Data reduction and clean up - Githubissues

ponyriders / django-amazon-price-monitor

Monitors prices of Amazon products via Product Advertising API

Other

156 stars 36 forks source link

Data reduction and clean up #27

Closed dArignac closed 9 years ago

dArignac commented 10 years ago

The release cycle of python-amazon-simple-product-api is unclear, within the github repo you cannot find out what is contained in which release - also there is no release log. We used python-amazon-simple-product-api at the beginning because it was easy to use and provided a lot of values we needed (and a lot we do not need). The python-amazon-simple-product-api would not cover the requirements for ticket #19 but bottlenose provides the relevant information. I'd like to strip down our models to only the fields we need and query the Amazon API with only these values. Therefore using bottlenose is the tool of choice as it is a dumb and simple wrapper around the Amazon Product Advertising API and nothing more.

dArignac commented 10 years ago

https://github.com/lionheart/bottlenose http://docs.aws.amazon.com/AWSECommerceService/latest/DG/CHAP_ApiReference.html

dArignac commented 10 years ago

We should use the bottlenose caching feature to avoid plenty of similar calls: https://github.com/lionheart/bottlenose#caching

dArignac commented 10 years ago

Check the appropriate wiki page for progress: https://github.com/ponyriders/django-amazon-price-monitor/wiki/Branch-data-reduction

dArignac commented 9 years ago

With some products we have an exception directly after creation (e.g. ASIN B000053ZRV).

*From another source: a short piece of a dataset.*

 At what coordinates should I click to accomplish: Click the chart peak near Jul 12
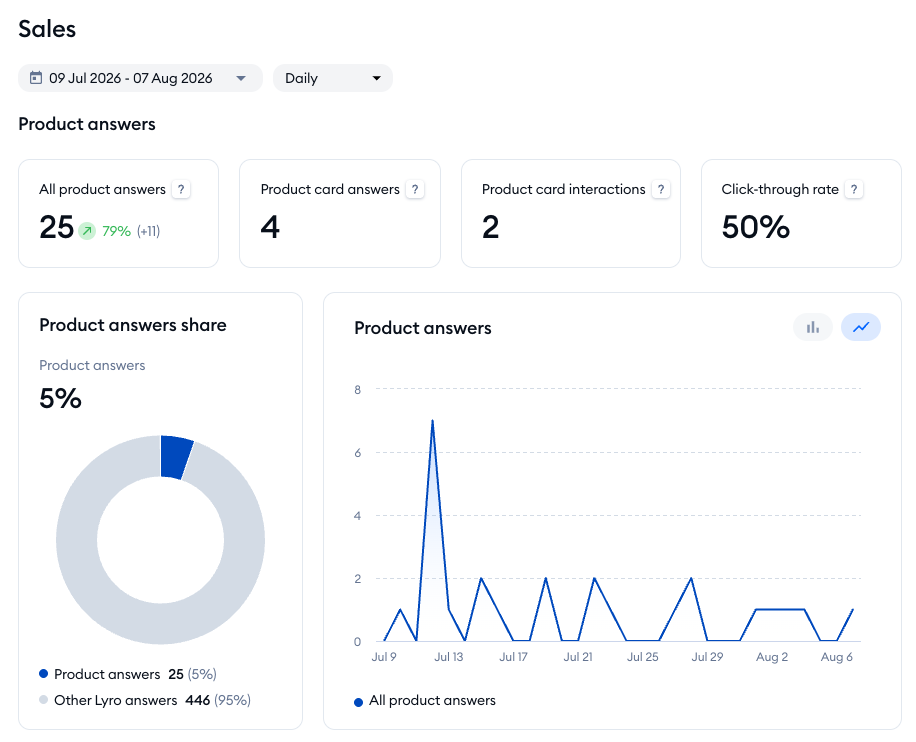point(432,421)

Update: happens only after starting celery and adding a product

[2015-04-02 15:16:25,096: CRITICAL/MainProcess] Internal error: RuntimeError('maximum recursion depth exceeded in comparison',)
Traceback (most recent call last):
  File "/home/alex/projects/pm/.env/lib/python3.4/site-packages/celery/worker/__init__.py", line 227, in _process_task
    req.execute_using_pool(self.pool)
  File "/home/alex/projects/pm/.env/lib/python3.4/site-packages/celery/worker/job.py", line 263, in execute_using_pool
    correlation_id=uuid,
  File "/home/alex/projects/pm/.env/lib/python3.4/site-packages/celery/concurrency/base.py", line 156, in apply_async
    **options)
  File "/home/alex/projects/pm/.env/lib/python3.4/site-packages/billiard/pool.py", line 1434, in apply_async
    self._quick_put((TASK, (result._job, None, func, args, kwds)))
  File "/home/alex/projects/pm/.env/lib/python3.4/site-packages/celery/concurrency/asynpool.py", line 770, in send_job
    body = dumps(tup, protocol=protocol)
  File "/home/alex/projects/pm/.env/lib/python3.4/site-packages/bs4/element.py", line 939, in __getattr__
    if len(tag) > 3 and tag.endswith('Tag'):
RuntimeError: maximum recursion depth exceeded in comparison
Traceback (most recent call last):
  File "/home/alex/projects/pm/.env/lib/python3.4/site-packages/celery/worker/__init__.py", line 227, in _process_task
    req.execute_using_pool(self.pool)
  File "/home/alex/projects/pm/.env/lib/python3.4/site-packages/celery/worker/job.py", line 263, in execute_using_pool
    correlation_id=uuid,
  File "/home/alex/projects/pm/.env/lib/python3.4/site-packages/celery/concurrency/base.py", line 156, in apply_async
    **options)
  File "/home/alex/projects/pm/.env/lib/python3.4/site-packages/billiard/pool.py", line 1434, in apply_async
    self._quick_put((TASK, (result._job, None, func, args, kwds)))
  File "/home/alex/projects/pm/.env/lib/python3.4/site-packages/celery/concurrency/asynpool.py", line 770, in send_job
    body = dumps(tup, protocol=protocol)
  File "/home/alex/projects/pm/.env/lib/python3.4/site-packages/bs4/element.py", line 939, in __getattr__
    if len(tag) > 3 and tag.endswith('Tag'):
RuntimeError: maximum recursion depth exceeded in comparison

dArignac commented 9 years ago

Hm, we create a single request for each ASIN and somehow run into the amazon request limit. That is not fully reproducable but it happens. Since I change the behaviour to fork a single task for each asin it got better but the errors still occur. With the ItemLookup it is possible to request more than one ASIN, simply comma separated. We should take a look into this.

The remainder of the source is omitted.